Preface

Early and Later Hawking Perspectives

         The above image centered between the two arrows can be found on page 144 of On the Origin of Time by Thomas Hertog**. The bottom of this illustration just below the three dashed vertical line is the universe before the Big Bang exploded into it’s current state of expansion. I will try to briefly explain what I think Stephen Hawking meant when He said: “I have changed my mind. [A] Brief History [of Time] is written from the wrong perspective.” (Page 166.)

          A Brief History of Time was written from the bottom-up perspective indicated by the arrow on the right pointing up from the universe before the Big Bang. Hawking’s perspective is now from the top-down indicated by the arrow on the left pointing from the branching that occurred during the moments of disrupting the symmetry of the universe as the expansion exploded into the 5 headings at the top of this illustration. There are more branches that have occurred, but these appear to be the critical developments. The right side of this illustration depicts the classical approach toward exploring physics. The bottom of page 167 explains the perspective of that classical perspective:

. . . by conceiving Earth and the planets as if he were hovering high above them, Copernicus ushered in a revolutionary new way of thinking about the cosmos and our place in it. He discovered what one might call the Archimedean point in physics and astronomy, the idea that there is a distant viewpoint from which it is possible to leverage an objective understanding. (On the Origin of Time, p. 167.)

          The Archimedean point of view of classical physics has fallen away because no scientist can view the universe from outside of it. Every one and every thing is inside the universe; therefor, the actual perspective of scientists is within the universe and, specifically, after all of the current branching has taken place. Hawking wrote A Brief History of Time from that classical (Archimedean) point of view.

          Quantum mechanics appears to me to be an important development that lead to the correction away from the bottom-up approach to the more accurate top-down approach in physics and in the exploration of astronomy. Page 198 summarizes the differences between the top-down and the bottom-up approaches to physics.

the bottom up strategy … Start with a nugget of space …apply the everlasting objective laws (or metalaws) …watch the universe (multiverse) evolve …hope it comes out something like the one we live in …commonly employed from laboratory experiments and to classical cosmology.

         The first bottom-up attempt to untangle the riddle of the design was to search for a profound mathematical truth at the kernel of existence.

     The second line of attack …also relied on the timeless metalaws …augmented with the anthropic selection of a habitable island universe.

top-down cosmology turns the riddle of design upside down …it mixes the ingredients in a very different order. …Look around you; identify as many law-like patterns …as you can; use these to construct histories of the universe …add them together to create your past. …prioritizes the historical nature of everything. ….deep down at the quantum level, a tangible universe and observership are tied together.

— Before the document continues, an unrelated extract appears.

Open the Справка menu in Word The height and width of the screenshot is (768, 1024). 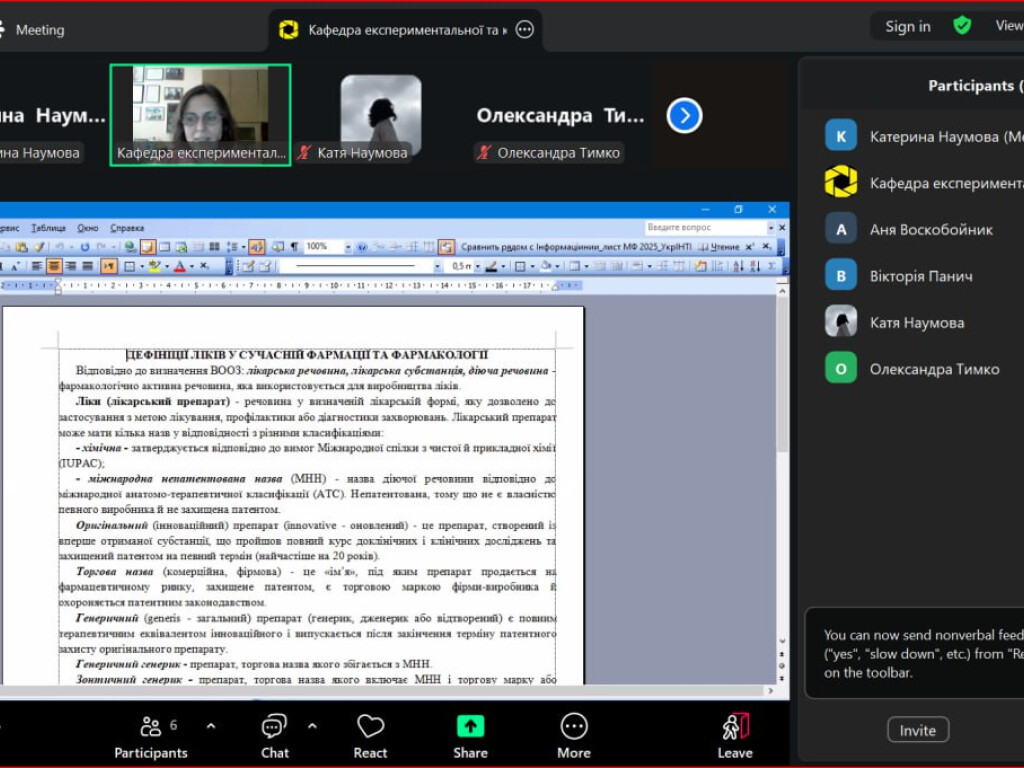click(x=127, y=228)
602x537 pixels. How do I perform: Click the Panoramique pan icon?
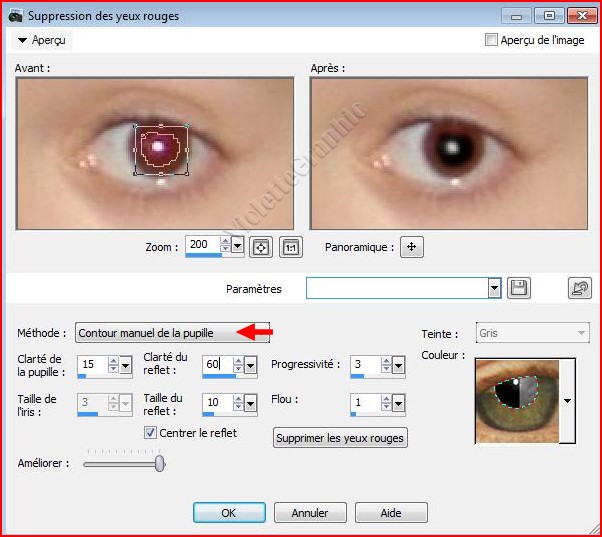[x=411, y=247]
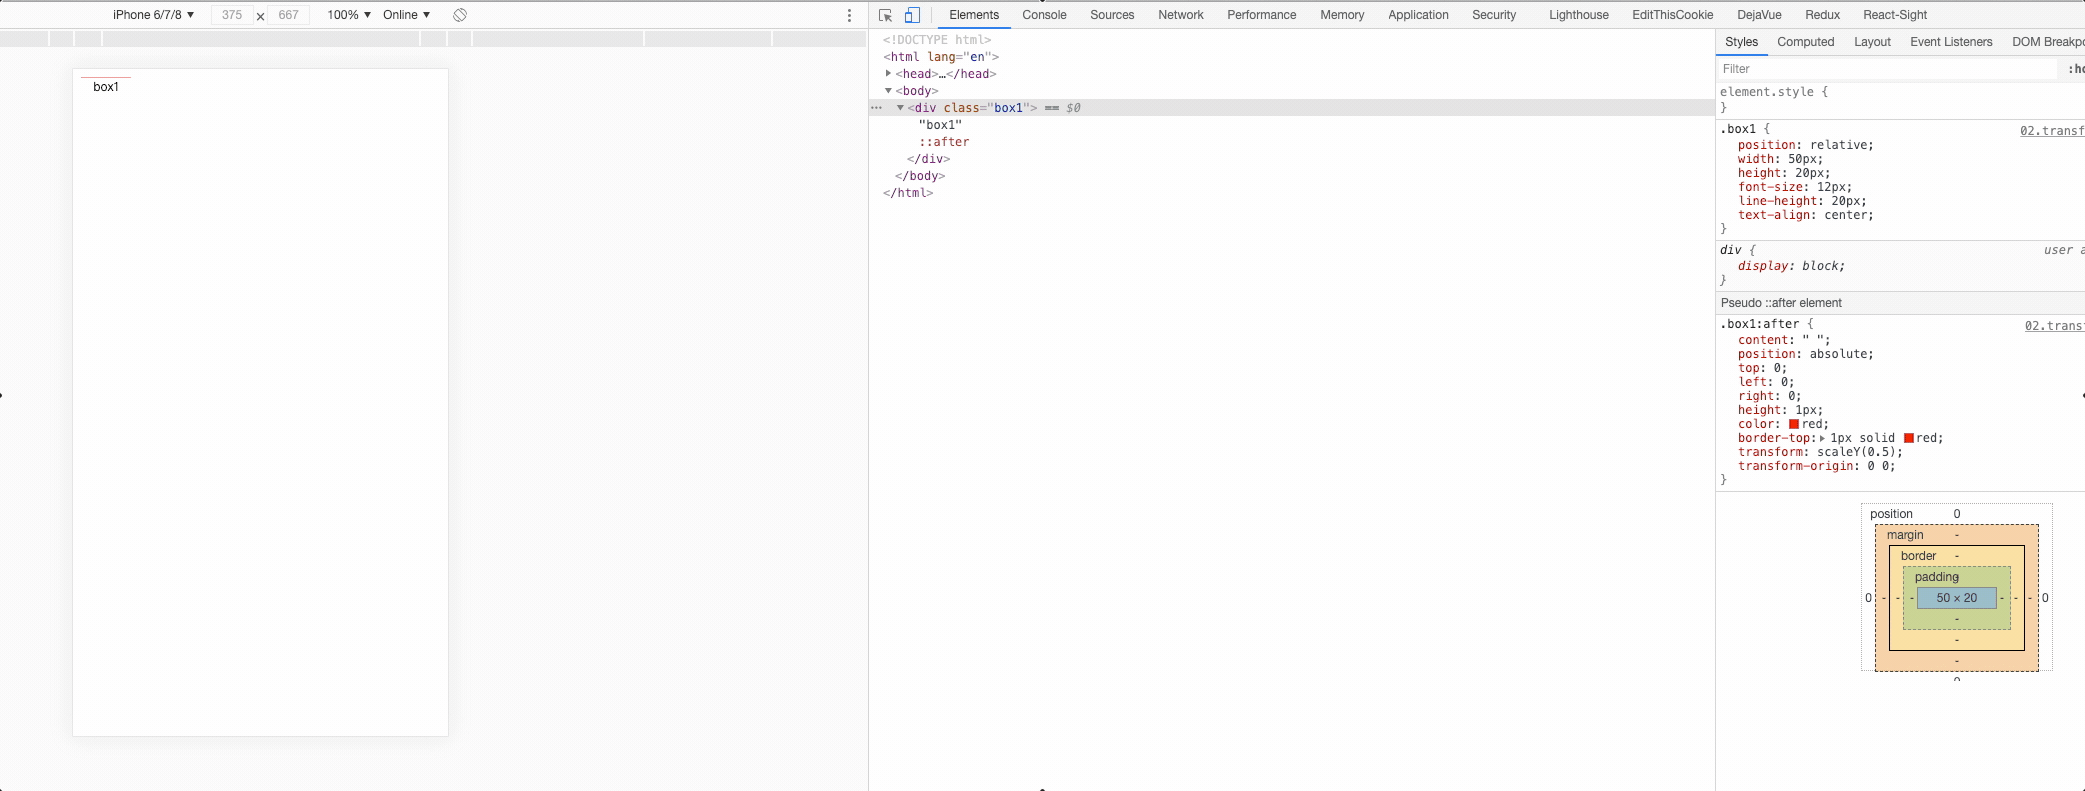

          Top-down cosmology is the change in the perspective employed by Hawking in On the Origin of Time over the bottom-up cosmology from which A Brief History of Time was written. Scientific observations are, now and always, perceived from within the universe not outside of it. Hence, observership (the observer) is now always a factor that must be an integral element to be integrated into the scientific experiment whereas the old, classical strategy is to put the observer outside of the experimental action as if from a god’s view of the observation and not as a participant in the outcome of what is being observed.

**© 2023 published by Batam Books, a division of Penguin Random House LLC in New York.